Kutipan Halaman:
“Orang
mukmin yang paling sempurna imannya adalah yang paling baik akhlaknya dan
paling lemah lembut terhadap keluarganya.” (HR. Bukhari Muslim)
“Orang
mukmin yang paling sempurna imannya adalah yang paling baik akhlaknya dan
sebaik-baik kamu ialah yang paling baik kepada istrinya.”
(HR. Tirmidzi)
Para suami sepatutnya
benar-benar menyadari bahwa dalam pandangan Islam sebaik-baik laki-laki adalah
laki-laki yang paling lemah lembut dan paling baik sikapnya kepada istri,
keluarga, serta anak-anaknya. Jadi, jika seorang suami bersikap berangasan, galak, atau kasar, walaupun
mempunyai pangkat dan jabatan yang tinggi, memiliki ilmu yang banyak,
menyandang gelar mentereng,
sebetulnya belum menjadi laki-laki yang baik.
Memang, boleh jadi
karena satu dan lain hal, istri terkadang membuat jengkel atau sulit menaati
suami. Namun, sebenarnya yang paling penting untuk dipikirkan adalah
kepribadian sang suami itu sendiri. Mengapa? Karena, seorang suami akan sulit
untuk mengubah istri atau anak-anaknya kea rah yang lebih baik, jika si suami
sendiri belum mengubah perilakunya menjadi baik.
Ironisnya,
kadang-kadang suami lebih banyak menuntut dan menyalahkan istri apabila ada
hal-hal yang dianggapnya tidak baik. Misalnya, ketika sang anak malas belajar
atau beribadah, suami sibuk menyalahkan istri. Istri dianggap tidak bisa
memperhatikan anak, tidak mampu mendidik, dan sebagainya. Padahal, persoalan
mendidik anak bukan semata-mata tanggung jawab istri.

Data yang Diberikan:
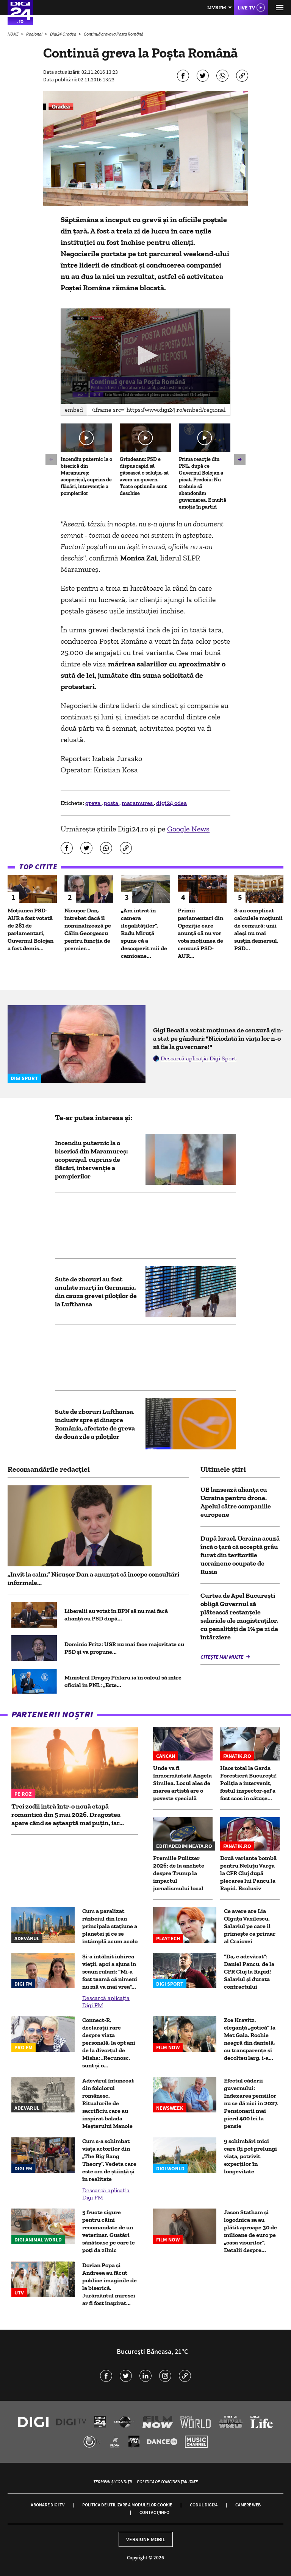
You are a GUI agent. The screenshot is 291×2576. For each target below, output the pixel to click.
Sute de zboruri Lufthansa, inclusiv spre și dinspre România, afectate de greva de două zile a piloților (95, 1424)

Petunjuk Tugas: Menurut kutipan halaman tentang sikap suami dalam Islam, mengapa kepribadian suami sendiri yang paling penting untuk dipikirkan ketika istri membuat jengkel atau sulit menaati suami? Jelaskan dalam satu sampai tiga kalimat.

Jawaban: Kepribadian suami menjadi hal yang paling penting karena suami akan sulit mengubah istri atau anak-anaknya ke arah yang lebih baik jika perilakunya sendiri belum berubah menjadi baik.